If the weapons were rescued by Idril/Tuor, how did they then finish up in the troll lair? Why did they not finish up with Earendil and eventually Elrond and Elros?
It makes it seem more plausible that the weapons were captured during the fall of the city by the attackers - maybe a dragon or balrog? Some balrogs were said to have survived the destruction at the end of the First Age, but these were said to have hidden in deep caverns. The only mention of any specifically is the Balrog of Moria. If a balrog had taken the weapons, surely they would have finished up deep below ground and have never resurfaced. A dragon seems more likely, therefore. Some, like Scatha escaped the First Age and were later killed (in Scatha's case by Fram) and their treasures taken.
I also question how the goblins recognised Orcrist and Glamdring as Biter and Beater? They must have encountered them in battle at some stage previously. No orc would have survived from Gondolin, so they must have encountered them much more recently - maybe in the Dwarf Goblin wars? If so, how had dwarves come across these weapons? From a dragon hoard (they took part of Scatha's treasure from Fram) or had the Elves at Eregion brought them with them somehow?

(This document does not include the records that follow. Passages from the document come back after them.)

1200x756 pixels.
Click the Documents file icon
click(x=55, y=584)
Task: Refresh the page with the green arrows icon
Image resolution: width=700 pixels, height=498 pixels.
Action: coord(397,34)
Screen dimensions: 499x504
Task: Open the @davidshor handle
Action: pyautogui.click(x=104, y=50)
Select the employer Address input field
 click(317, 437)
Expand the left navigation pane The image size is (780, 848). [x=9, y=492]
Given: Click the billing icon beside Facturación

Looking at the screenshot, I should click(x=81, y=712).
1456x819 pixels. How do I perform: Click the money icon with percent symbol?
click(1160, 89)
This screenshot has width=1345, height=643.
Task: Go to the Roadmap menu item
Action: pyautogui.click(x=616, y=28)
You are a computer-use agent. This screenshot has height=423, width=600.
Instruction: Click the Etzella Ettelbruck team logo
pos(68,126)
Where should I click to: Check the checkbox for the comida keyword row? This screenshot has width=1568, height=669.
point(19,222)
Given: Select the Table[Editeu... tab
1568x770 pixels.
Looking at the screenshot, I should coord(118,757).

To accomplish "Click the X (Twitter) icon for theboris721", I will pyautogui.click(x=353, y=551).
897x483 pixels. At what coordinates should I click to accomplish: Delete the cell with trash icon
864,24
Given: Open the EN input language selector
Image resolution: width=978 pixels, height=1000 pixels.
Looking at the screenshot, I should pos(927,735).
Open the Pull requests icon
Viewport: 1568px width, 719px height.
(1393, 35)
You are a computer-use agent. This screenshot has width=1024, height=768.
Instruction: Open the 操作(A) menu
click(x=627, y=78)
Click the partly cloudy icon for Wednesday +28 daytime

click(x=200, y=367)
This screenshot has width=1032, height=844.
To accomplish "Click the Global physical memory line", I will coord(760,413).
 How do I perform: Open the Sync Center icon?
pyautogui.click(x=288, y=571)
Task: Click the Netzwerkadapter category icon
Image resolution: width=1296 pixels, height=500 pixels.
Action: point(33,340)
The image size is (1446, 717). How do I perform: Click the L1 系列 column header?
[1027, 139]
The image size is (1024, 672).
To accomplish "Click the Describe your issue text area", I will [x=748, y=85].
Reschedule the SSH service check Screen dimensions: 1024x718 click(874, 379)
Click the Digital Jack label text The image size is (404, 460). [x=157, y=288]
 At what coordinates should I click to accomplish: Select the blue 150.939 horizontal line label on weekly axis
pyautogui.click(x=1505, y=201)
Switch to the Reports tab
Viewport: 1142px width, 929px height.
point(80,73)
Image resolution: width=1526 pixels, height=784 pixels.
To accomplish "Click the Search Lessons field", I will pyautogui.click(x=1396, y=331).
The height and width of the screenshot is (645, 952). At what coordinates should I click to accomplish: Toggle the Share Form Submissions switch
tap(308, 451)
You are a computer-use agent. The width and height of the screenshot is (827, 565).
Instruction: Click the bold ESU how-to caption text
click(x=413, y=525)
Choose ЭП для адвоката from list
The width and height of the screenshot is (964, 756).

Many questions and no answers. Maybe Galin can find some evidence buried deep within HoME?
That's a tough one Val. I've seen various theories over the years but have never tried my hand at this one myself.
JD Rateliff has some interesting things to say in his History of The Hobbit, except that even if he is on the mark here, it would only be an external bit of interest as opposed to the ultimate internal scenario that Tolkien leaves us to ponder.
Rateliff notes that there's an early reference in the drafts for The Hobbit to Beren and Luthien's activities of less than a century ago, which would arguably put Bilbo's party (he writes): 'no more than 14 years after the fall of Thangorodrim.' However he notes:
'While it is very plausible that Turgon's sword would have fallen into goblin hands, given the scenario described in the Fall of Gondolin, Elrond's comment that 'dragons destroyed that city many ages ago' creates a difficulty with the chronology. The reference only two chapters before to Beren and Luthien...'
Tolkien would go on to greatly extend the history of Middle-earth of course, so again this bit about 14 years, while interesting perhaps, isn't helpful for tracing the internal history of these swords.